Option name | Type | Description |
---|---|---|
str | String | The string that you want to tokenize. |
return | Array |
A function for splitting a string into tokens.
Currently English is supported as default.
Uses elasticlunr.tokenizer.seperator
to split strings, you could change
the value of this property to set how you want strings are split into tokens.
IMPORTANT: use elasticlunr.tokenizer.seperator carefully, if you are not familiar with
text process, then you'd better not change it.

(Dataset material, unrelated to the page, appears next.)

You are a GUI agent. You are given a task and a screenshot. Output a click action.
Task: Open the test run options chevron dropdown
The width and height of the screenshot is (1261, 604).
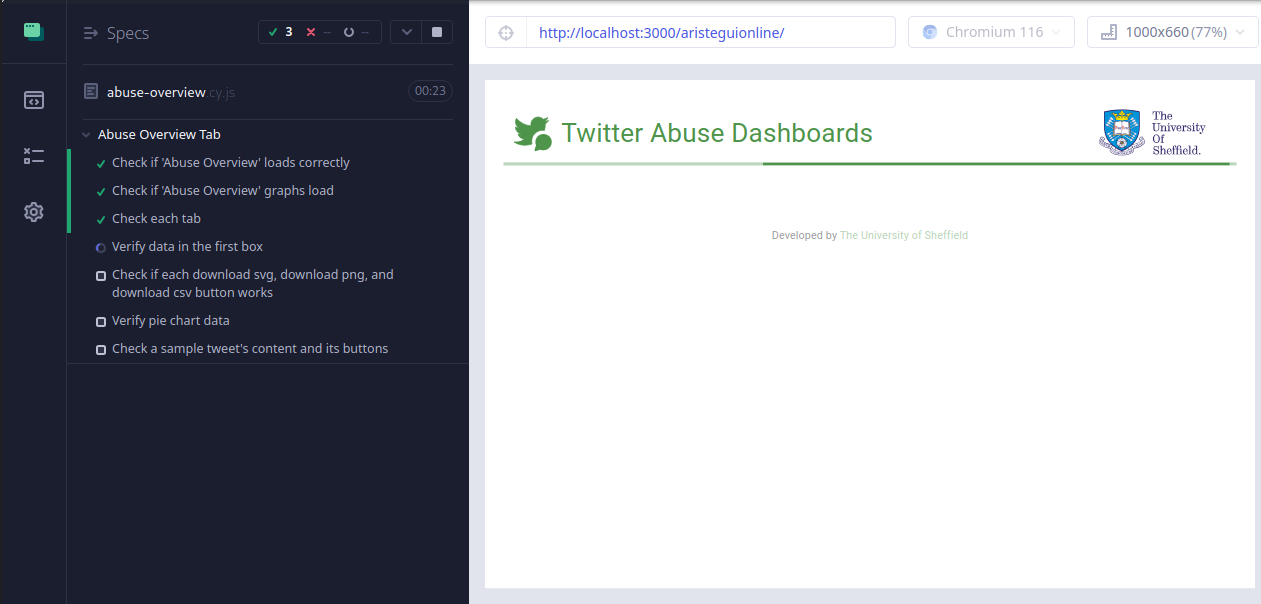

elasticlunr.tokenizer = function (str) {
if (!arguments.length || str === null || str === undefined) return [];
if (Array.isArray(str)) {
var arr = str.filter(function(token) {
if (token === null || token === undefined) {
return false;
}
return true;
});
arr = arr.map(function (t) {
return elasticlunr.utils.toString(t).toLowerCase();
});
var out = [];
arr.forEach(function(item) {
var tokens = item.split(elasticlunr.tokenizer.seperator);
out = out.concat(tokens);
}, this);
return out;
}
return str.toString().trim().toLowerCase().split(elasticlunr.tokenizer.seperator);
};
Default string seperator.
elasticlunr.tokenizer.defaultSeperator = /[\s\-]+/;
The sperator used to split a string into tokens. Override this property to change the behaviour ofelasticlunr.tokenizer
behaviour when tokenizing strings. By default this splits on whitespace and hyphens.
elasticlunr.tokenizer.seperator = elasticlunr.tokenizer.defaultSeperator;
Option name | Type | Description |
---|---|---|
sep | Object | The customized seperator that you want to use to tokenize a string. |
Set up customized string seperator
elasticlunr.tokenizer.setSeperator = function(sep) {
if (sep !== null && sep !== undefined && typeof(sep) === 'object') {
elasticlunr.tokenizer.seperator = sep;
}
}
Reset string seperator
elasticlunr.tokenizer.resetSeperator = function() {
elasticlunr.tokenizer.seperator = elasticlunr.tokenizer.defaultSeperator;
}
Get string seperator
elasticlunr.tokenizer.getSeperator = function() {
return elasticlunr.tokenizer.seperator;
}